╭─ Excerpt
The skin, the body’s largest organ, serves as a protective barrier against pathogens and environmental damage. Burns to the skin can arise from various sources such as heat, chemicals, friction, or electricity. Recently, nanoparticles have emerged as an innovative treatment approach for treating burns owing to their precise targeting and minimal toxicity. Indeed, nanoscience has been harnessed to formulate ointments and creams, with zinc oxide nanoparticles playing a crucial role due to their antimicrobial and antioxidant properties.
Clinical studies focusing on leg ulcers have revealed that the topical application of zinc contributes to improved wound healing. Despite zinc oxide’s gradual penetration into the skin’s deep layers, challenges persist in terms of bioavailability, cell permeability, and biological solubility of zinc oxide ions.
Calendula officinalis, commonly used in skincare products, exhibits potent disinfectant properties, aiding wound healing, reducing scars, and stimulating collagen synthesis. While the plant’s biological activities have been demonstrated in laboratory settings, clinical studies have not consistently shown significant effects due to low bioavailability, insolubility, and permeability.
╰─
╭─ Data provided
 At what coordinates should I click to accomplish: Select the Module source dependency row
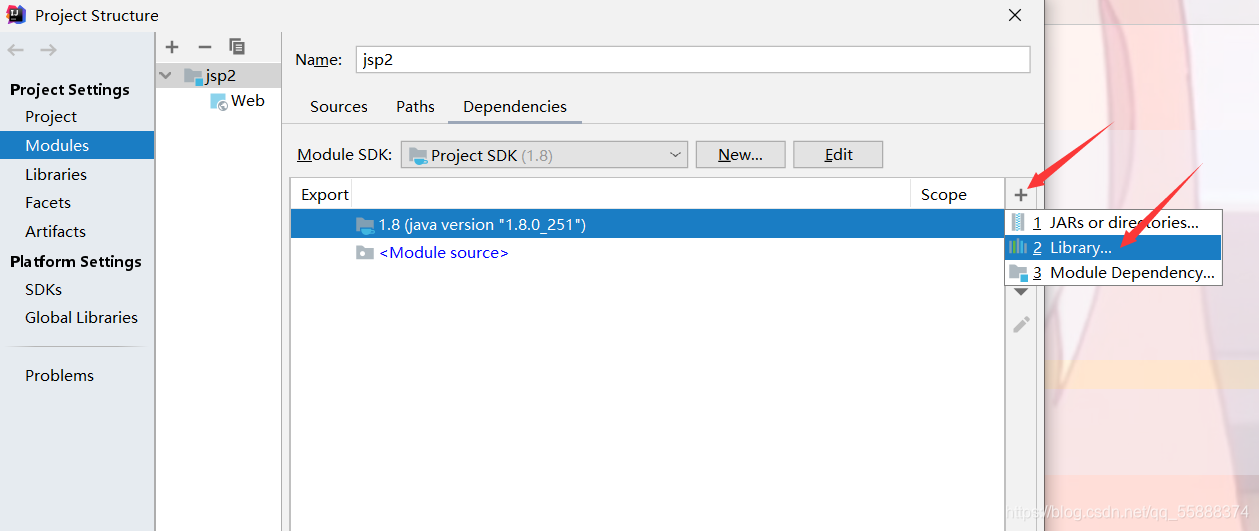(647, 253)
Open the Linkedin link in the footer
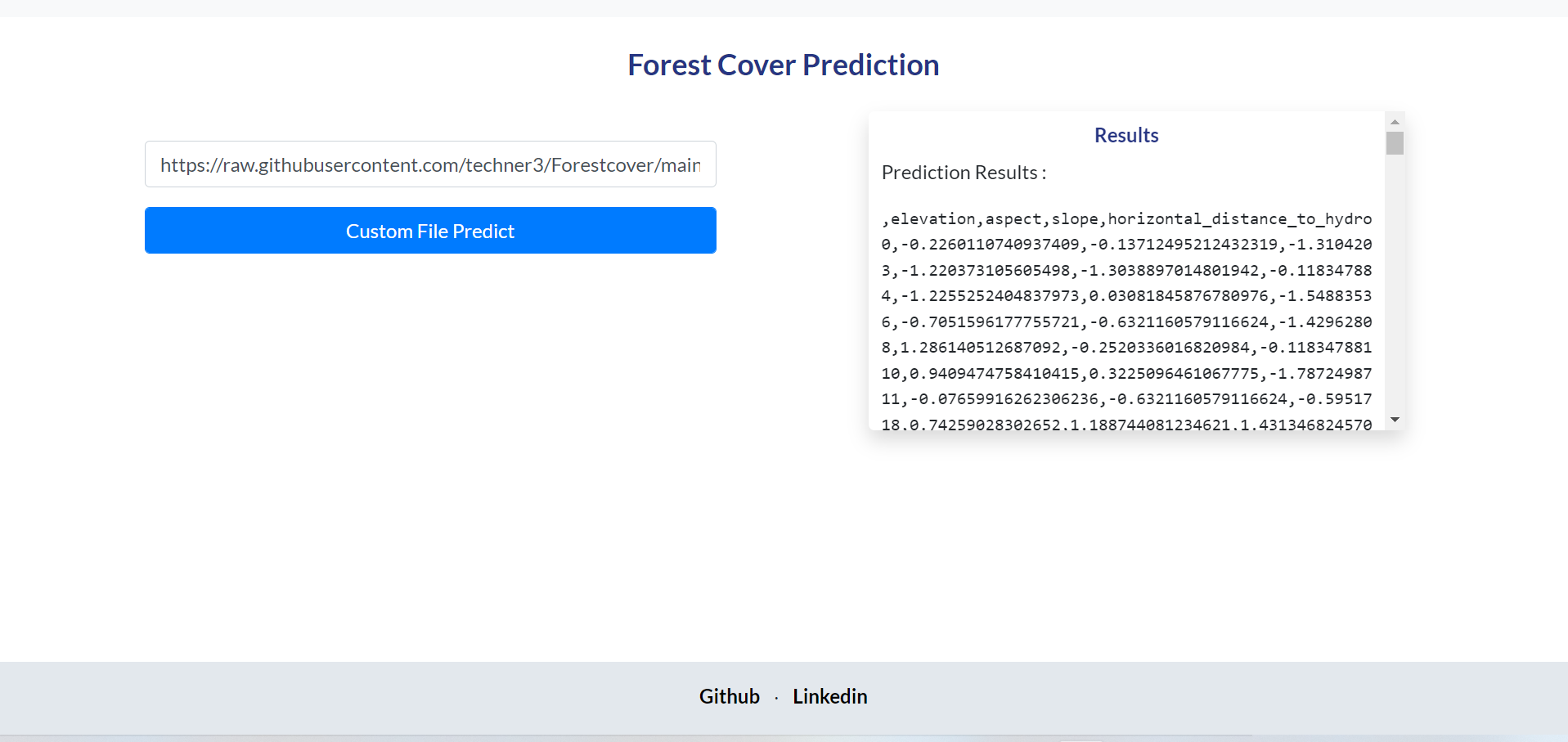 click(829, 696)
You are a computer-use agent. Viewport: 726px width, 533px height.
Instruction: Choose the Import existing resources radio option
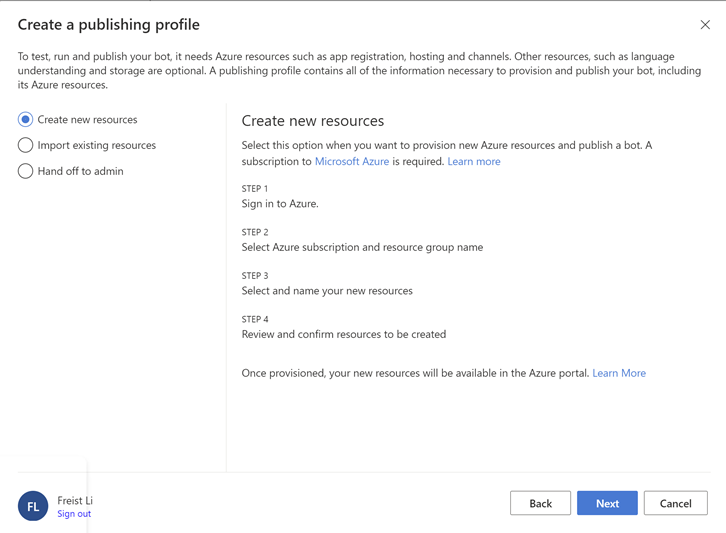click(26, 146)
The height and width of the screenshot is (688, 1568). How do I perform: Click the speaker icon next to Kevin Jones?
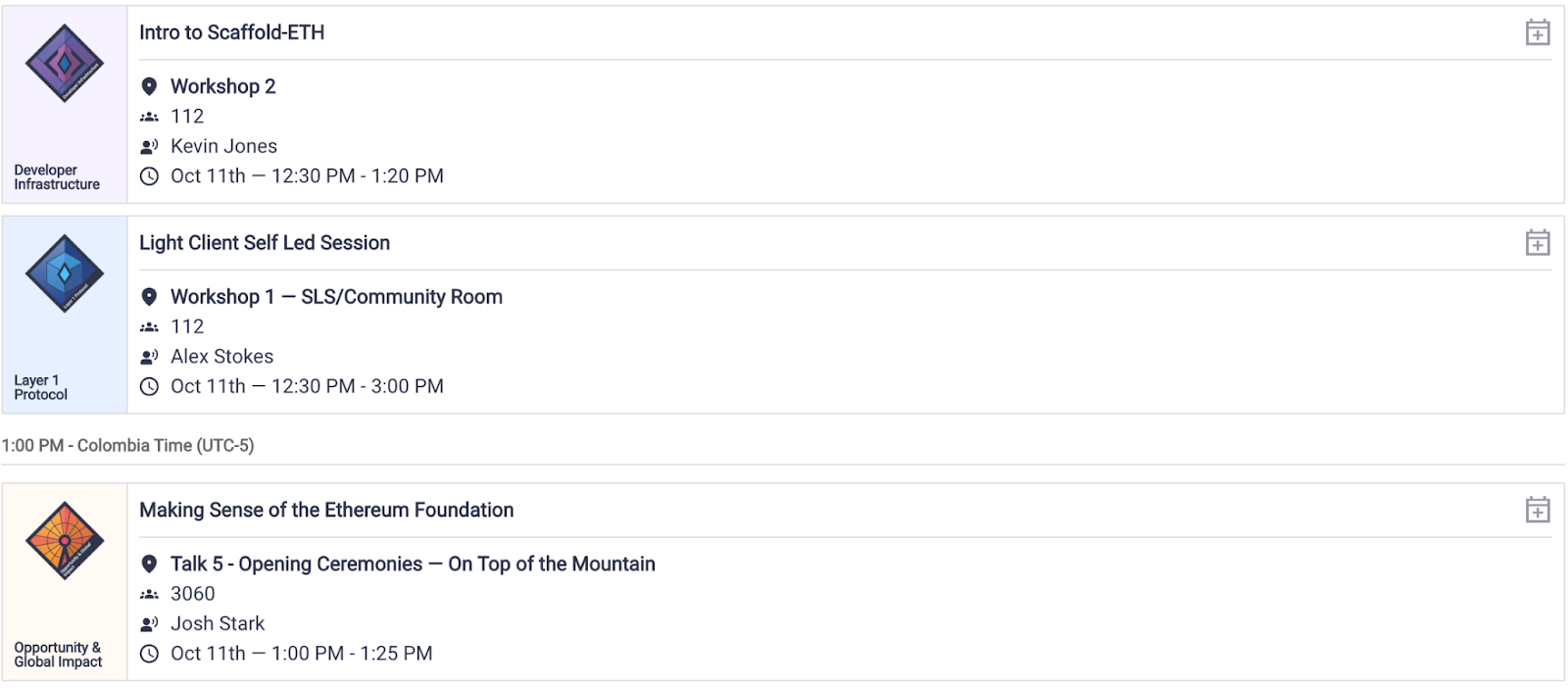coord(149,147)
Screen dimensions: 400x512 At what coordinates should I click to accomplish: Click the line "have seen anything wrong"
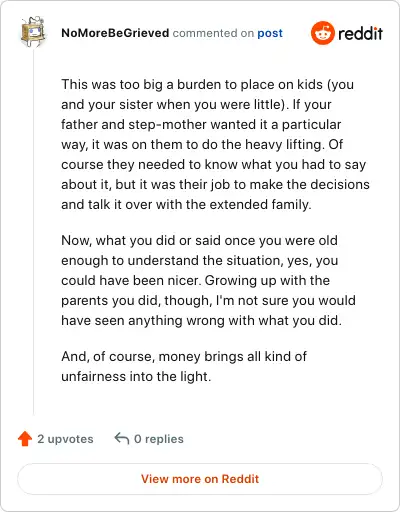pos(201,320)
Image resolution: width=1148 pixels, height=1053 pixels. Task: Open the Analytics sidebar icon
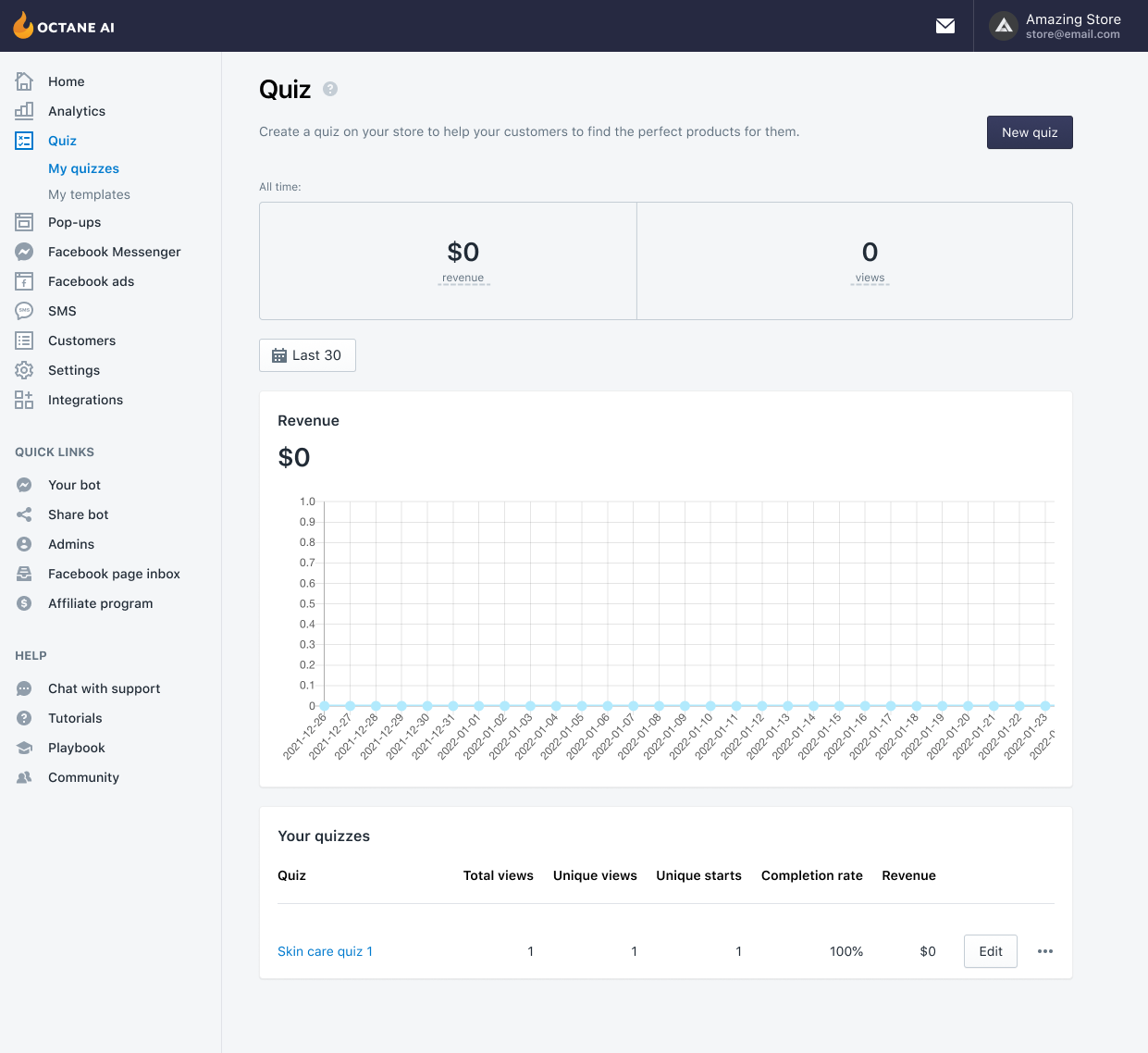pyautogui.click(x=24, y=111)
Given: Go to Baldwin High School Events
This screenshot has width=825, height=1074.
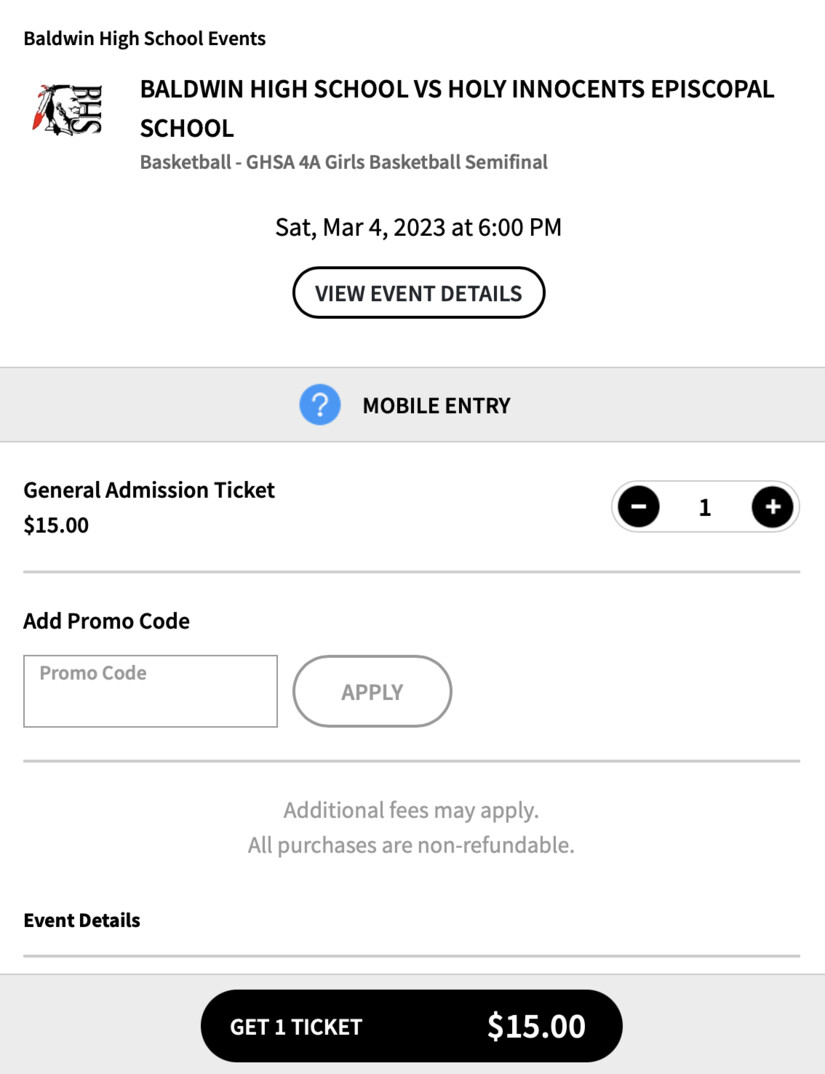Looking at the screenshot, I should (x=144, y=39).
╰─
** Required actions **
**a)** Write out the part of the burn treatment text from "The skin, the" to "and antioxidant properties." word for word.
**b)** Answer these questions from the burn treatment text:
(i) What sources of skin burns does it name?
(ii) What condition did the clinical studies showing that topical zinc improves wound healing focus on?
(iii) What three factors does it blame for the inconsistent clinical results with Calendula officinalis?
**c)** List every effect or property that the burn treatment text attributes to Calendula officinalis.

** Task responses **
**a)**
The skin, the body’s largest organ, serves as a protective barrier against pathogens and environmental damage. Burns to the skin can arise from various sources such as heat, chemicals, friction, or electricity. Recently, nanoparticles have emerged as an innovative treatment approach for treating burns owing to their precise targeting and minimal toxicity. Indeed, nanoscience has been harnessed to formulate ointments and creams, with zinc oxide nanoparticles playing a crucial role due to their antimicrobial and antioxidant properties.

**b)**
(i) Heat, chemicals, friction, and electricity.
(ii) Leg ulcers.
(iii) Low bioavailability, insolubility, and permeability.

**c)**
- Potent disinfectant properties
- Aiding wound healing
- Reducing scars
- Stimulating collagen synthesis